*EXERCISE DIRECTIONS*
State how many lines of the listing below include the word "heading". Give only the number.

*RECORDS TO USE*
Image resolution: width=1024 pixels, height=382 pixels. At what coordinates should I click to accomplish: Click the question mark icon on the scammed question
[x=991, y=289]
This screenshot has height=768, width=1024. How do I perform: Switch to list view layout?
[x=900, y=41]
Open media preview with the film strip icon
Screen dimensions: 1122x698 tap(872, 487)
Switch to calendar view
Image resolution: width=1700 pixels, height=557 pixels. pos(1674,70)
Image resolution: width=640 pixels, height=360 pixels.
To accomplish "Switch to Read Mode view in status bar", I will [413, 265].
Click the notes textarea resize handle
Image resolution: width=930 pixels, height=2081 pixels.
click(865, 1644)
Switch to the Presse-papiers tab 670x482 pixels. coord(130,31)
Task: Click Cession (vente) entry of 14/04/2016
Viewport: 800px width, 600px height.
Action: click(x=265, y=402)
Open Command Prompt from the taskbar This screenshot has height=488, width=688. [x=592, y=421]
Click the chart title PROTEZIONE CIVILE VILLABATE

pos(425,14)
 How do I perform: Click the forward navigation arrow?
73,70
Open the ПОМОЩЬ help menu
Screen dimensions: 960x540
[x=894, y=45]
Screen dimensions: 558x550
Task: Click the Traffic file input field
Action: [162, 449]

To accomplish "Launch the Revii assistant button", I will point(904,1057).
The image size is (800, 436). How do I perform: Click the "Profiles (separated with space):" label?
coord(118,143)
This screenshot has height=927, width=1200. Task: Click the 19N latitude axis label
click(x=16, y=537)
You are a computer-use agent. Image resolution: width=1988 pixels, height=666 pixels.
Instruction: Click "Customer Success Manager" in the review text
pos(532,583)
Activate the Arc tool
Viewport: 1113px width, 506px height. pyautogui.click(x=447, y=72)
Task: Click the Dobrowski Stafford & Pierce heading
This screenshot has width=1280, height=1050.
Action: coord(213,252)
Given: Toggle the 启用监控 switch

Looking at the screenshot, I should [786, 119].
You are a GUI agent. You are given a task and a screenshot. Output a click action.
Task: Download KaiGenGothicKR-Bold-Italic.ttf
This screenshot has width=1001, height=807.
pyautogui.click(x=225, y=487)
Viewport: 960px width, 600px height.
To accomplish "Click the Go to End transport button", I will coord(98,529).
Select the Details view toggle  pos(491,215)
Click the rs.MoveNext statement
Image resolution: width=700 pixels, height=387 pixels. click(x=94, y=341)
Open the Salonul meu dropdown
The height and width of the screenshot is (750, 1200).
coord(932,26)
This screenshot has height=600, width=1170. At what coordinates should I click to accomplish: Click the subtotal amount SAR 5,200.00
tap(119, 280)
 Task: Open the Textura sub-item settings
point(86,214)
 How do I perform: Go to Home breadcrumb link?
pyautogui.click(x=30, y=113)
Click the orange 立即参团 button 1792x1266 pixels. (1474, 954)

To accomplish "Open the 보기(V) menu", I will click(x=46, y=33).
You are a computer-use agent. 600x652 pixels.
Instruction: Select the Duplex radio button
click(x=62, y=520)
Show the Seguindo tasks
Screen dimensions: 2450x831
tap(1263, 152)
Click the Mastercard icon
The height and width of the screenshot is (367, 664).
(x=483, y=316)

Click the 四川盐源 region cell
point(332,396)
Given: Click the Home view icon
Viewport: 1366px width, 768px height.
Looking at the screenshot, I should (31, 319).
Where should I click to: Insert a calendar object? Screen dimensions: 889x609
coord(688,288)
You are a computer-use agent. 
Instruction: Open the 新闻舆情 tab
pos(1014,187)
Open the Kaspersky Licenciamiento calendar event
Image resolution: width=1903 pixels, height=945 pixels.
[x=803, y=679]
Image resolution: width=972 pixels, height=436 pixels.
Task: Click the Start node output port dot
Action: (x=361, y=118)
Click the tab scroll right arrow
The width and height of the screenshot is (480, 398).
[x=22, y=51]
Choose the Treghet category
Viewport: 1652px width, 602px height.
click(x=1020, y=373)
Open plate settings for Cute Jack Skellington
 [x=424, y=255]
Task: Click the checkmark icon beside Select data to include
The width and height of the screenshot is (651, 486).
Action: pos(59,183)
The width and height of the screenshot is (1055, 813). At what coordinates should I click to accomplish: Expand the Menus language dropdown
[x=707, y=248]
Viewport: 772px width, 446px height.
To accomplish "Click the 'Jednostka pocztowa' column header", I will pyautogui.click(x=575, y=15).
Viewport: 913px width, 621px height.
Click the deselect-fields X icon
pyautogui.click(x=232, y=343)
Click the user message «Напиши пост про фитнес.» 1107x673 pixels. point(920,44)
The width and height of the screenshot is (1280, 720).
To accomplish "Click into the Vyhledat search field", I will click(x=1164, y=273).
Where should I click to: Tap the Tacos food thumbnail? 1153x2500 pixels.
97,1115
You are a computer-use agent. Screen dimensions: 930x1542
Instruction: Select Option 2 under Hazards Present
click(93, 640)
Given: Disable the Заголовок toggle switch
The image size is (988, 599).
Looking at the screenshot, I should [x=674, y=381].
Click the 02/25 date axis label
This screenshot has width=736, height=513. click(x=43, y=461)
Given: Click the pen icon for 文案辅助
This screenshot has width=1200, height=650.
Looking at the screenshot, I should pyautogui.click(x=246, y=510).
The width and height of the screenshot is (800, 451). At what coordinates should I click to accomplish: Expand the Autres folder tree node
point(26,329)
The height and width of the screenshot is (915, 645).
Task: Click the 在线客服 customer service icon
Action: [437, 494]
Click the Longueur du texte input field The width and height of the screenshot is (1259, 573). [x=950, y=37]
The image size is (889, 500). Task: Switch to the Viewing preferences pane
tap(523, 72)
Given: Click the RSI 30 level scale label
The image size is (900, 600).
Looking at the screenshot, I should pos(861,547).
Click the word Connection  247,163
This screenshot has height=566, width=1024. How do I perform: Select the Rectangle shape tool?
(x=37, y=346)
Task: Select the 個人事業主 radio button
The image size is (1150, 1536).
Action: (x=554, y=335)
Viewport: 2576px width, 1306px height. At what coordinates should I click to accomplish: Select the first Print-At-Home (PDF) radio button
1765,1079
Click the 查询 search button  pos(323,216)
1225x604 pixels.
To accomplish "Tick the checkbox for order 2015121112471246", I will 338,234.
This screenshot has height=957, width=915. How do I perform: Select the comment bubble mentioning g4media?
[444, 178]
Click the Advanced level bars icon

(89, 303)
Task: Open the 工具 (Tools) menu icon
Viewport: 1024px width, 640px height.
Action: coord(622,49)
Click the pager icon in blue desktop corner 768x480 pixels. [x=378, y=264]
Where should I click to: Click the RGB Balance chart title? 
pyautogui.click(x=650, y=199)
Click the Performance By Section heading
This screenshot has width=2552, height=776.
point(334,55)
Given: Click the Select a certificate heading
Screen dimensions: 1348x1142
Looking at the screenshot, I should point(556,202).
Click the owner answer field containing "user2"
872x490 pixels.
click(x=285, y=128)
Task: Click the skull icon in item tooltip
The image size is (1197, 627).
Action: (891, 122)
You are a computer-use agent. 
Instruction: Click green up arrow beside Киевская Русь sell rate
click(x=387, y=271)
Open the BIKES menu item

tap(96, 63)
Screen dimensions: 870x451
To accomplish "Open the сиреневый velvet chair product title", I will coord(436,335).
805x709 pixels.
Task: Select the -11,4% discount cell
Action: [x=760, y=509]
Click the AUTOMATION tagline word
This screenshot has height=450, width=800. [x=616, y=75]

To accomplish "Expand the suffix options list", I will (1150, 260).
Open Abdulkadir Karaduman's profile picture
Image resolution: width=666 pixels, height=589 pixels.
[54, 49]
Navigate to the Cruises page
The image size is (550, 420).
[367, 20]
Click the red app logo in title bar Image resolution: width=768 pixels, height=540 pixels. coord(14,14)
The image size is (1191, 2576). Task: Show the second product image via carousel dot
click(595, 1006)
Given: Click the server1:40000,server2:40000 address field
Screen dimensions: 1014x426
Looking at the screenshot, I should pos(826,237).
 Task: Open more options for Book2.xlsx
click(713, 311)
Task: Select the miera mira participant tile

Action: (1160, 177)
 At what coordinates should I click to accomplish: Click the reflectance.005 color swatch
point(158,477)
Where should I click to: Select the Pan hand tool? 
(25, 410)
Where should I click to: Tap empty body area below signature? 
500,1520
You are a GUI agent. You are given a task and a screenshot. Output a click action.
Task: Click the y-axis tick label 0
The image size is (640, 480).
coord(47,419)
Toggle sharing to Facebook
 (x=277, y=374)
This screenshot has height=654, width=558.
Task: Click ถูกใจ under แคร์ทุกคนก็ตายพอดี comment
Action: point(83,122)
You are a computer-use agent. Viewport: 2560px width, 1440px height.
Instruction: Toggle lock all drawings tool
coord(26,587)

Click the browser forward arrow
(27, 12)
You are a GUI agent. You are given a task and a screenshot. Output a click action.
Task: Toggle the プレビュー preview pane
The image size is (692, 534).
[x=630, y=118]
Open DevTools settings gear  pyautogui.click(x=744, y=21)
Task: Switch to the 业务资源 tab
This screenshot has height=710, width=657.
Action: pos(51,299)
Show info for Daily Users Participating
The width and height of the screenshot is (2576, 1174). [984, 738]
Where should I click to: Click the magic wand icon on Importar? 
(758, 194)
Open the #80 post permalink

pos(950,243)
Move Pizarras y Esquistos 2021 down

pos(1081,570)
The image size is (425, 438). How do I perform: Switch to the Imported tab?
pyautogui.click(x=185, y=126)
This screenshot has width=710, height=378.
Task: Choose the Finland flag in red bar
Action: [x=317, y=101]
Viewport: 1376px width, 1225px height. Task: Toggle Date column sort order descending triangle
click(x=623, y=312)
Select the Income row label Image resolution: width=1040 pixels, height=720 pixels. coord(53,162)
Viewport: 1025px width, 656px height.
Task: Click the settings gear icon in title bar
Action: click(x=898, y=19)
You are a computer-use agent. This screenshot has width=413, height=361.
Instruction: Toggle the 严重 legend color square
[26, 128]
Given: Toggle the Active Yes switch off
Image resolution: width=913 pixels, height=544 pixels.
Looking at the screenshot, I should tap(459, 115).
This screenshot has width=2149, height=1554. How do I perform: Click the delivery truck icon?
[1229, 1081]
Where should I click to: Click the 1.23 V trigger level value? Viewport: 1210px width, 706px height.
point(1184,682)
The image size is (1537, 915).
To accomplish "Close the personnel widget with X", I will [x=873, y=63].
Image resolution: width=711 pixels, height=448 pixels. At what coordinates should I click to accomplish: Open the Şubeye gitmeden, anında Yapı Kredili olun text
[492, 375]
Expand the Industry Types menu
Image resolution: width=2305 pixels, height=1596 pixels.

*EXERCISE RESPONSE*
3